Roger Goodell has made it clear that anybody on the field can punch Katy Perry at least once without a lifetime ban, so hopefully they’ll use the opportunity to take one for the humanity team. I mean, they’re already at the Super Bowl, and teams usually don’t make it back the next year, so go ahead and serve that suspension when you know you won’t make the playoffs anyway. This, of course, doesn’t apply to Dallas Cowboys’ players, because it’s pretty hard to punch someone through your television. I mean, you could, but it would take a better understanding of physics and time travel. It’s pretty complicated stuff.
Katy Perry abandoned Christ for fortune and fame, and she kinda has a weird eye, but Satan has turned into some kind of football oracle, because she went on ESPN’s College Gameday on Saturday and predicted Ole Miss would upset #2 Alabama. And they did. The only thing I really know about Ole Miss is that it’s where people who own Taco Bells send their adopted black kids, so this should make a better recruiting video.
Haven’t kept up, but I think Katy Perry might have just went through another breakup, because she just dyed her hair red and is comparing herself to a muppet. Man, it’s really hard to figure out why dudes always leave her. She seems really down to earth and perfectly mentally stable.
“I’ve always been very attracted to gentlemen who have quite large vocabularies. One of my favorite apps is the Dictionary.com app,” – Katy Perry, Harper’s Bazaar, October 2014 issue.
Taylor Swift‘s interview in this month’s issue of Rolling Stone pretty much confirms everything you need to know about Taylor Swift. She’s legit crazy. Not normal girl crazy, like for real. But if she was ever sent to death row for killing a boyfriend, the Governor would commute her sentence, because she’s mentally slow and more than likely has the brain development of a 8-year old. Anyway, since she hasn’t dated anyone since Harry Styles, she can’t really fill any more of her platinum selling burn books with shit about dudes anymore, she wrote a song about Katy Perry. Oohh, drama!

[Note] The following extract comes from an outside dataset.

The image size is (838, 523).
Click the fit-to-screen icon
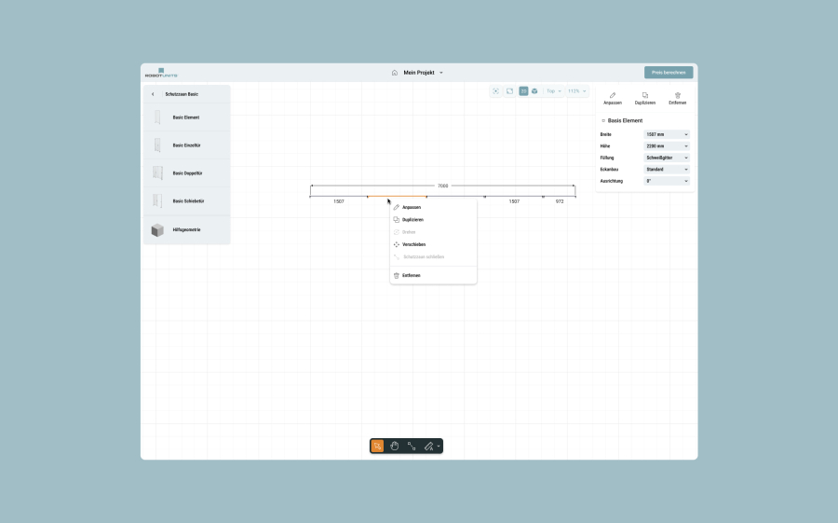510,91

According to the magazine, Swift has this to say about the unidentified female celebrity: “For years, I was never sure if we were friends or not. She would come up to me at awards shows and say something and walk away, and I would think, ‘Are we friends, or did she just give me the harshest insult of my life? [Then last year] she did something so horrible. I was like, ‘Oh, we’re just straight-up enemies.’ And it wasn’t even about a guy!” Swift further explained: “It had to do with business. … She basically tried to sabotage an entire arena tour. She tried to hire a bunch of people out from under me. And I’m surprisingly non-confrontational — you would not believe how much I hate conflict. So now I have to avoid her. It’s awkward, and I don’t like it.”

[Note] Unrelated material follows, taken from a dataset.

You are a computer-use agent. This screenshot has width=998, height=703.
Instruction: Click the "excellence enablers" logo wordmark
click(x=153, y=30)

So how do we know this about Katy Perry? Because Katy Perry’s Google alerts informed her then she tweeted this. So who really wins here? Nobody. The answer is nobody. This is a fight between an asexual sociopath and a record label created abomination who has a song on the radio right now that rhymes “Japanese-y” with “Mariah Carey”. Let’s put Katy Perry’s top half on Taylor Swift’s bottom half so we can all win. Also, while they’re both under, fix Katy’s weird left eye.
Hey, sorry my post about Katy Perry and her huge rack at the 2014 MTV VMAs is so late. She was in a bunch of pics with Riff Raff where he was apparently dying of unquenchable thirst and I’ve already spent a lot of time last week bringing awareness to ALS that I didn’t want to tackle the global issue of proper hydration. Anyway, here’s her bangs and boobs. Feel free to do whatever with this information.
Not entirely sure what this has to do with ALS research, but Katy Perry did the ice bucket challenge on a pirate ship in a bikini. And in slow motion, because why not make a progressive neurodegenerative disease that affects nerve cells in the brain and the spinal cord sexy? There’s simply no reason why you shouldn’t.